The Law of Email Service
Effective on July 1st 2017, email service is required and the death bell has rung for service by fax. Faxing documents is no longer the proper method for serving them. In addition, attorneys must now include an email address when they themselves can be served with documents on all their pleadings and court appearances.
Illinois Supreme Court Rule 11 has been revise to mandate email service of documents that are filed with the Court. Facsimile service is now completely eliminated.
According to new Rule 11(c), documents must be served via email unless exceptions apply. They may be attached to the email, or a link in the body of the email can be included that allows the recipient to download the documents from a service provider. If however, the email is rejected or returned as undeliverable, then the party sending the documents must ensure that the documents are actually delivered by other means.

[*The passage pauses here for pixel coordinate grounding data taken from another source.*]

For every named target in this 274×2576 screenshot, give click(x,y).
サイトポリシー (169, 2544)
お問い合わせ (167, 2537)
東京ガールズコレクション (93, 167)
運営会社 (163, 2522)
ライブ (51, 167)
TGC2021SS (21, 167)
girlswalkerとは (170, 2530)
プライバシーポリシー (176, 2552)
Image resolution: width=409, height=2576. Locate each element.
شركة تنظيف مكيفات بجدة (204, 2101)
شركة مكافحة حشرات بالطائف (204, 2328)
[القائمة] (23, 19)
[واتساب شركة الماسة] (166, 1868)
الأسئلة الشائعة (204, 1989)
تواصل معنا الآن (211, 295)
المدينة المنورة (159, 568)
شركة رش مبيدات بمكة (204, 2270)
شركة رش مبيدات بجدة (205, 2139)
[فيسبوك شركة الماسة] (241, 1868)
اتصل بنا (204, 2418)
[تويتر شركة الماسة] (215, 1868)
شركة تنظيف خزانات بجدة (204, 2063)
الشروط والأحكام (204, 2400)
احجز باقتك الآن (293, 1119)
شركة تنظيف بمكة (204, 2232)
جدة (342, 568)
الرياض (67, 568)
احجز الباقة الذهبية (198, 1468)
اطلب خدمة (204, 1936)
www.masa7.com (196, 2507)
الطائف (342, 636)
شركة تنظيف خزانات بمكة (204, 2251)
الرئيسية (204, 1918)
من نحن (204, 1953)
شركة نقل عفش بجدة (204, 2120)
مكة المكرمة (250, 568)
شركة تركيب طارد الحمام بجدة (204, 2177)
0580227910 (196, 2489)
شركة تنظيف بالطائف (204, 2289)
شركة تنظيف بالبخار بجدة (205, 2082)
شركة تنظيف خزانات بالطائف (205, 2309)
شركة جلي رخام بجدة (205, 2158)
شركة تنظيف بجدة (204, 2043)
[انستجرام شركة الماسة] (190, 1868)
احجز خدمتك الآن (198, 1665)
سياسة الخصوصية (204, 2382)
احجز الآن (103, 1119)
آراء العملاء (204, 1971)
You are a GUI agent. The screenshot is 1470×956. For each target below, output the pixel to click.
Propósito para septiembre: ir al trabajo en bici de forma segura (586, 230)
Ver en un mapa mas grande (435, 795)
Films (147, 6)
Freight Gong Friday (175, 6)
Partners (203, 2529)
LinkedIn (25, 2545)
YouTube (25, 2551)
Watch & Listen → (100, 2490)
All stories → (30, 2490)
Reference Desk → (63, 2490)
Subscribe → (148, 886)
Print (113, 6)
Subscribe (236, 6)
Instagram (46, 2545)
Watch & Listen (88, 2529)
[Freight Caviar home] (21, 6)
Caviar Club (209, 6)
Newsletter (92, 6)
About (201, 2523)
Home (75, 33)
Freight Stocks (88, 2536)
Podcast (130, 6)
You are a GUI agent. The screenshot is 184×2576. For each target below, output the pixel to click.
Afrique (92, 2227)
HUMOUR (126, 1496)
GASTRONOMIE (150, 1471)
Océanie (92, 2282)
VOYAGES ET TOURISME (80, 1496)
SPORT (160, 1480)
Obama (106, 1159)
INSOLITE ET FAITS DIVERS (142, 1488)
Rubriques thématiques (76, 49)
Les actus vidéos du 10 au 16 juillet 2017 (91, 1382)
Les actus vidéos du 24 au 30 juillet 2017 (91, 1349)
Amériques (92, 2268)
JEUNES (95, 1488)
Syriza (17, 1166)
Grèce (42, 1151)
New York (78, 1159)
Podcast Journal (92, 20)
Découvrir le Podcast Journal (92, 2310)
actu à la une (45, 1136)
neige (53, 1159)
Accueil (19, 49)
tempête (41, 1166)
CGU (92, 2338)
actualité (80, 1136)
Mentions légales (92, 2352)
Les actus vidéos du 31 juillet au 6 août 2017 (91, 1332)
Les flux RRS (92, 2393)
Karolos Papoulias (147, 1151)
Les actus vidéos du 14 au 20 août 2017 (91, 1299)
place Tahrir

One major question raised concerning the new revised rule is about how specific discovery issues should be handled. Most document production is voluminous, while others involve information that may only be viewable with proprietary software, such as MRI’s or surveillance video. While the revised rule does allow for other types of service under “extraordinary circumstances” it does not define them. This could simply mean that if a document is found to be impossible to email, it triggers these other methods of service. Alternatively, because the rule specifically applies to those documents filed with the court, it may not even apply to discovery whatsoever.
Certificates of Service should be revised to ensure they indicate email service. Make certain to archive your emails, they can be a valuable resource as to proof of service.